Text:
▶
By Marty Gordon
NRVsports@ourvalley.org
Brandon Buchner, who has been on the Christiansburg High School football coaching staff since 2017, recently graduated from Virginia Tech and will join the staff at the University of Tennessee-Martin in the spring as an offensive assistant.
Buchner delivered some special thanks to Christiansburg Head Coach Alex Wilkens for taking a chance on him.
“Wilkens is an amazing friend, mentor, coach and human being,” Buchner said. “The staff he assembled is one of the best in Virginia. The culture is outstanding and growing at Christiansburg, and I am so thankful and blessed to work with those kids and coaches and to have been a part of it.”
UT-Martin competes in the Football Championship Subdivision (FCS) with Richmond and James Madison. Buchner will be working with running backs and special teams as of right now.
He graduated in December with a bachelor’s degree in history with plans to be a high school coach and teacher, but when the college opportunity rose, he jumped at it.
“I love football, I love people, and most importantly I love the opportunity to develop good human beings,” Buchner said. “Coaching and teaching are opportunities to positively help grow people and impact communities.”
UT Martin, which has a current enrollment of 7,296, posted a 7-5 record while going 6-2 in the Ohio Valley Conference (OVC) in 2019 to finish one game out of first place. Like other FCS schools around the country, because of the COVID-19 pandemic, they plan to play a spring schedule that will feature a round-robin format, including the eight teams that elected to play a spring OVC schedule. UT-Martin will play seven conference games over an eight-week period.
◀
Data:
▶
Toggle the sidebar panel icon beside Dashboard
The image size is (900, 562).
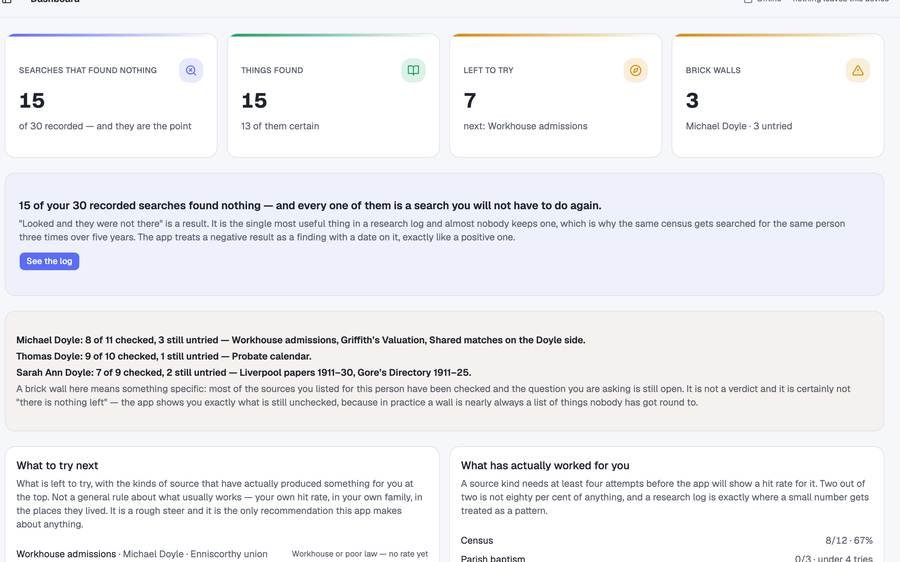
◀
Study questions:
[A] According to the article about Brandon Buchner, why does UT-Martin plan to play a spring football schedule? Answer in one to three sentences.
[B] Extend the article about Brandon Buchner's move to UT-Martin, picking up after its last sentence.

Answers by item number:
[A] Like other FCS schools around the country, UT-Martin plans to play in the spring because of the COVID-19 pandemic. The schedule will use a round-robin format among the eight teams that chose to play a spring OVC schedule.

[B]
Buchner’s goals as a collegiate coach are the same as those during his time as a high school coach: to grow and to learn every day while being the best human he can be.
“I think some of the biggest things I learned as a high school coach,” Buchner said,” are that you can truly learn at least one thing about anything every day; that having a growth mindset is vital; that you may not like where you’re at or how things are, but they will get better if you work hard and are a good person; that having all the talent in the world as an athlete doesn’t mean a thing if you’re not willing to lead, lift weights, do the little things and/or focus on the details.”
For now, Buchner is not looking too far down the road. He doesn’t know if the move means coaching college football for one year or 50.